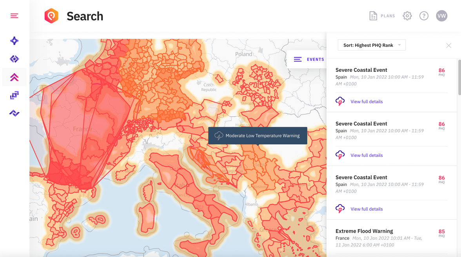Open the VW user profile avatar
Image resolution: width=461 pixels, height=257 pixels.
click(x=441, y=16)
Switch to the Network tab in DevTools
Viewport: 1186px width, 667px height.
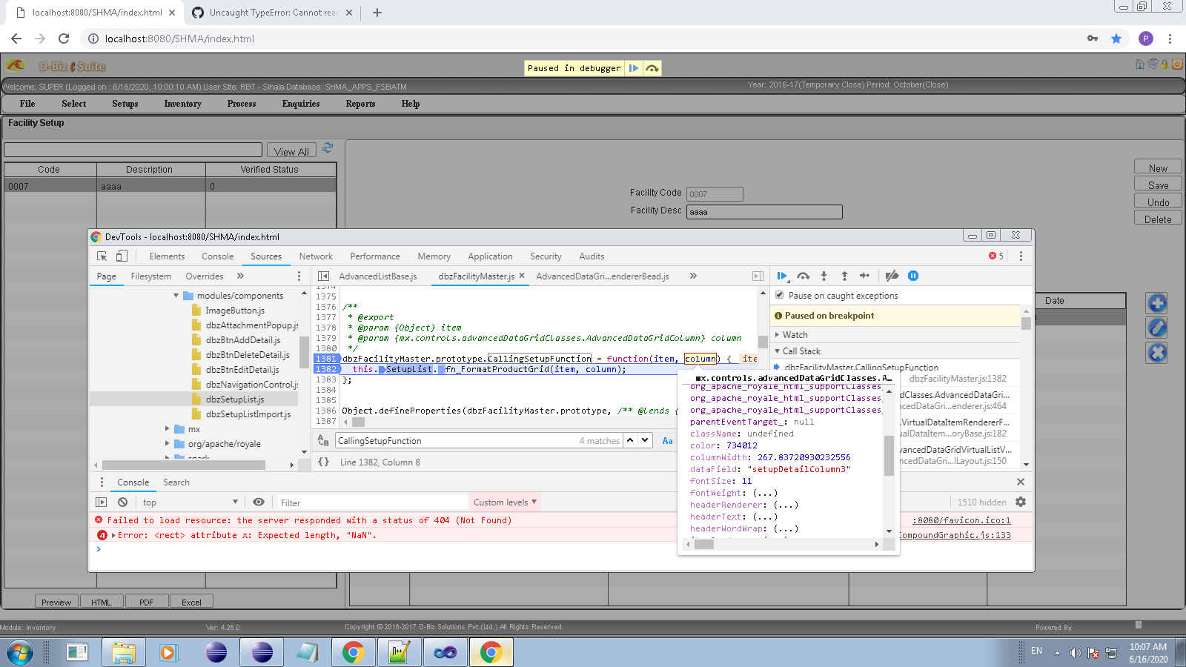[x=316, y=256]
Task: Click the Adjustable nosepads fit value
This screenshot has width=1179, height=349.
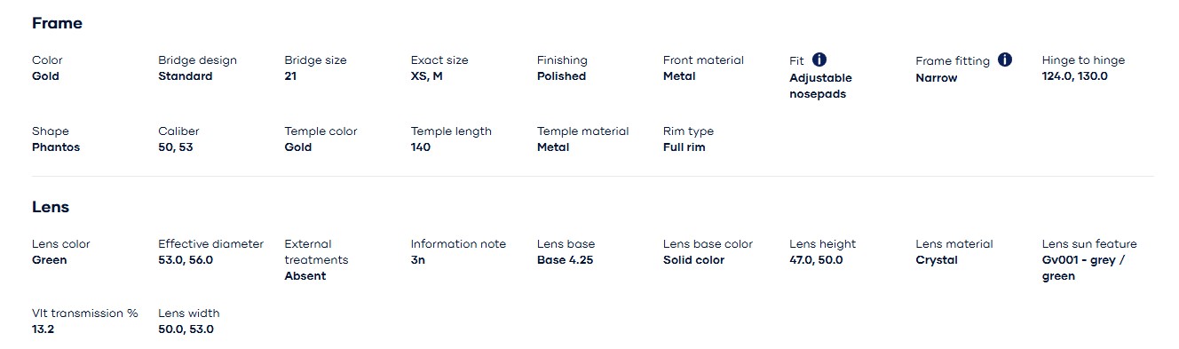Action: 820,85
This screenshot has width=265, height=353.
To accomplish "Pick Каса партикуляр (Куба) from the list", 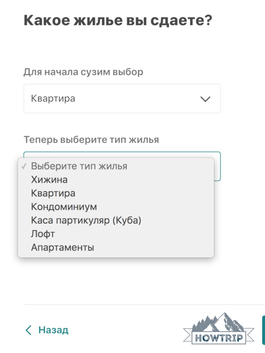I will [86, 220].
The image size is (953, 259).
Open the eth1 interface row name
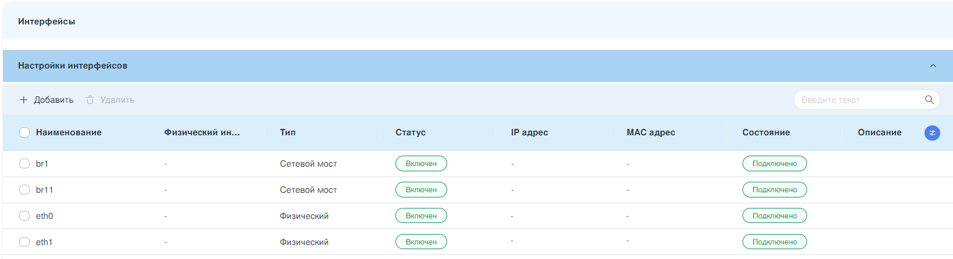coord(44,242)
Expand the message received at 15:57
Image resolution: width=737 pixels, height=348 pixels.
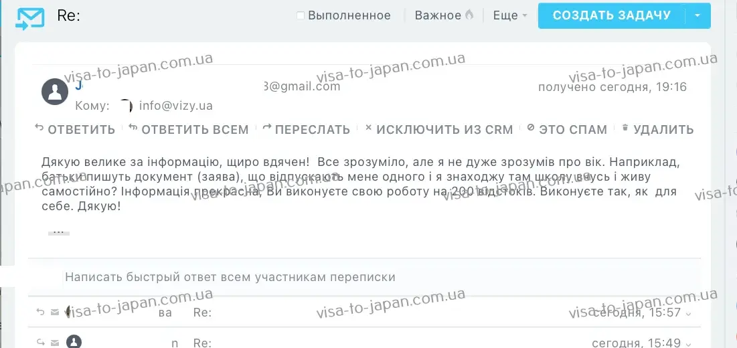click(x=689, y=313)
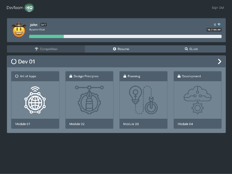Click the lock icon on Development
232x174 pixels.
pyautogui.click(x=179, y=76)
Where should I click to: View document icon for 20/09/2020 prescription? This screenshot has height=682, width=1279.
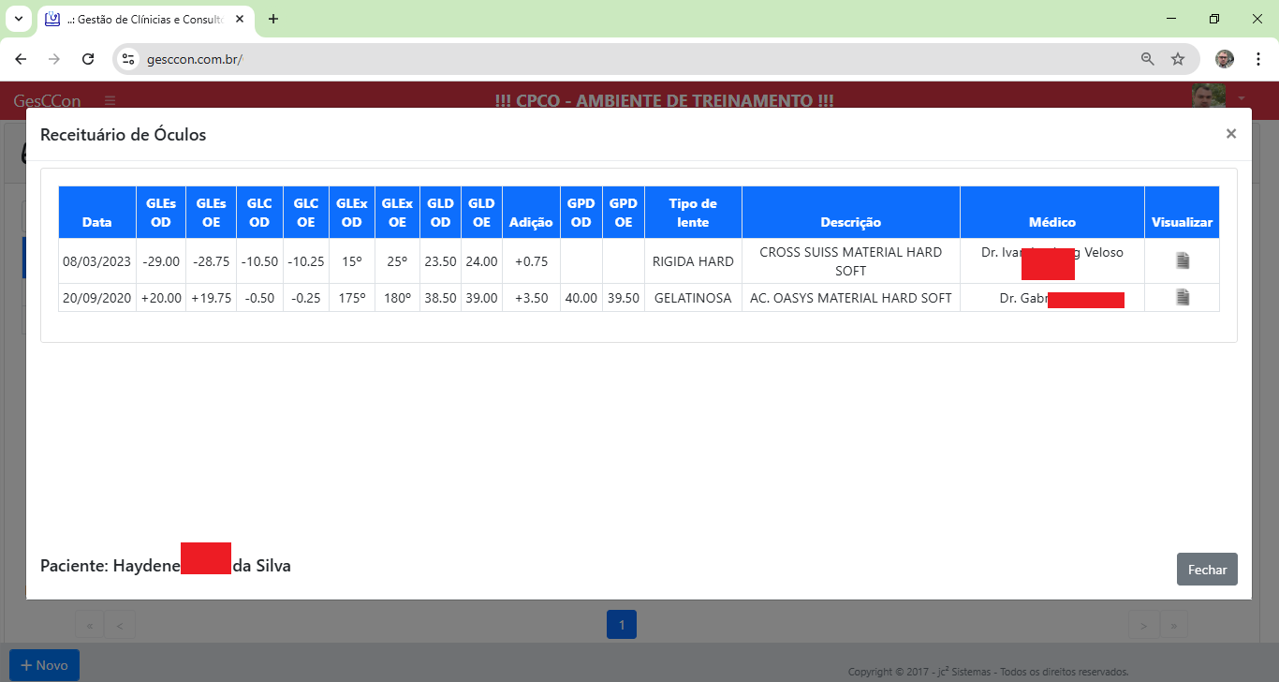click(x=1183, y=298)
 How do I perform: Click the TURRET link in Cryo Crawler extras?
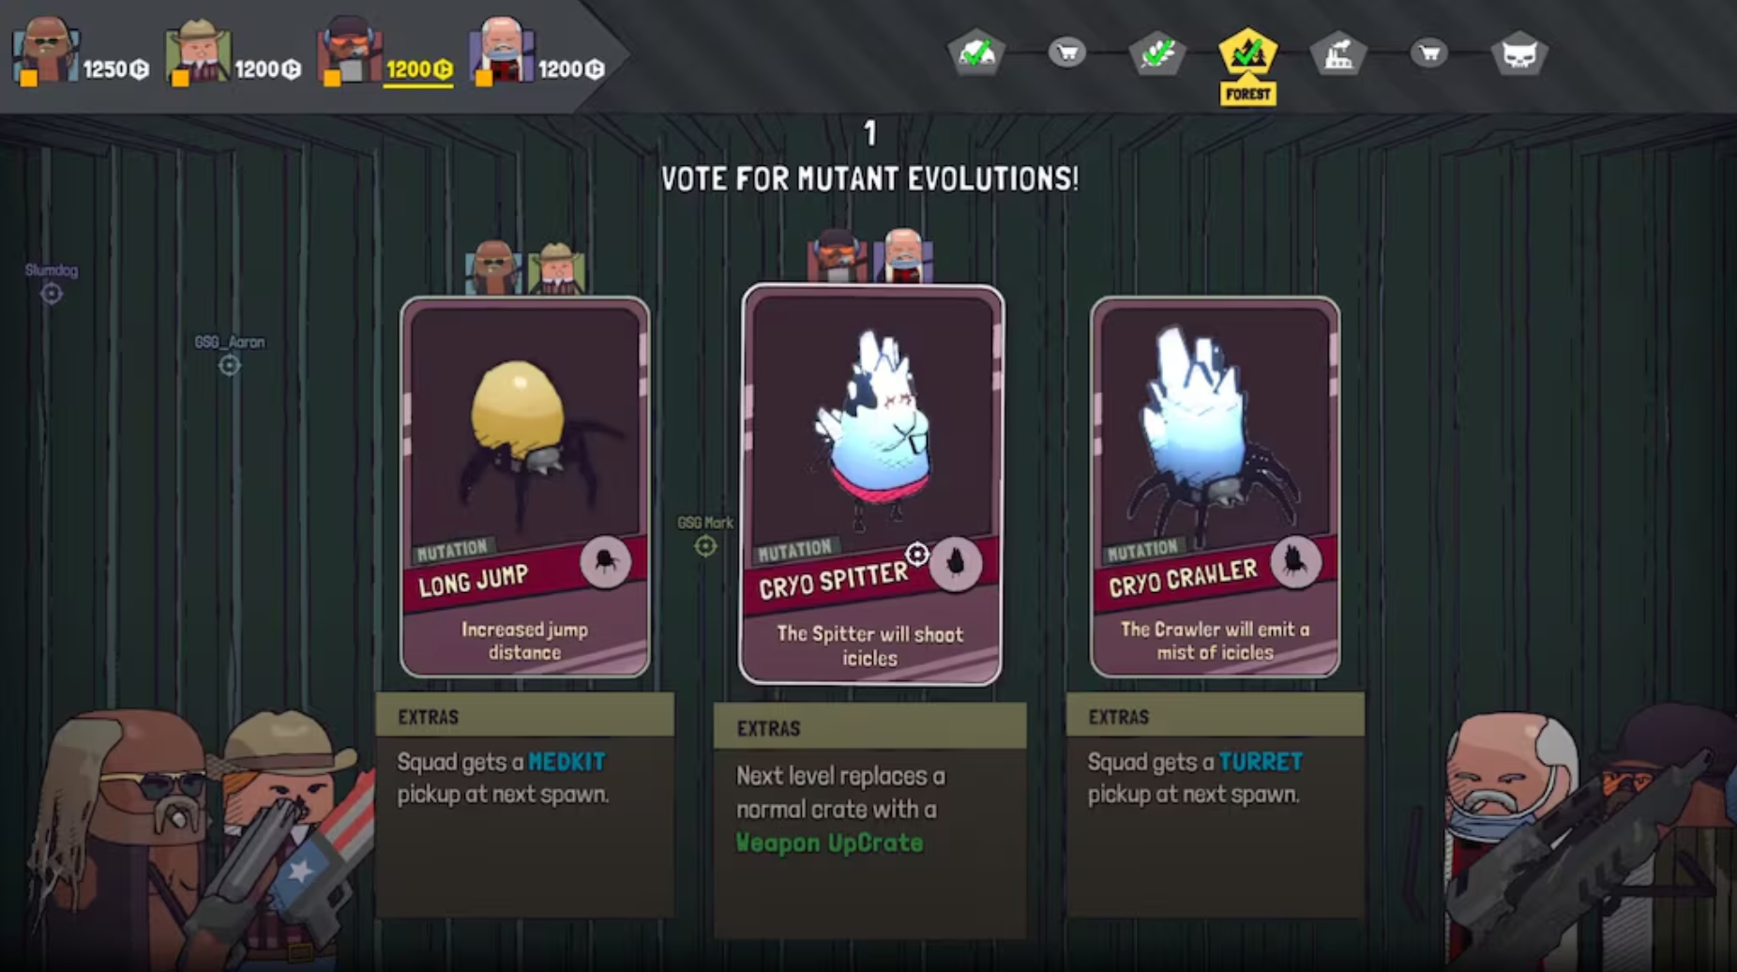(x=1261, y=761)

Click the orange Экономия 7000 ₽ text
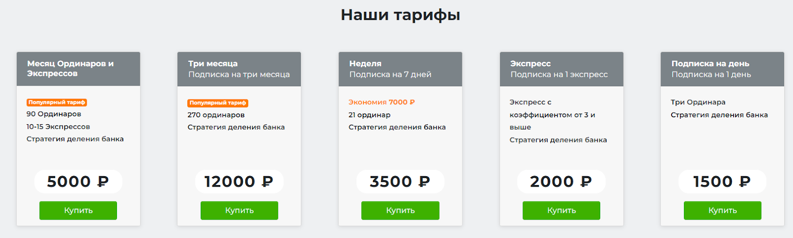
+ + +
* [What to do]
Begin with the line containing "How do I perform: Click", stop at the last line of the records above, and copy every line in between exactly, both ends included, with no pictures.

* [Exercise result]
 How do I perform: Click the TURRET link in Cryo Crawler extras?
(x=1261, y=761)

Click the orange Экономия 7000 ₽ text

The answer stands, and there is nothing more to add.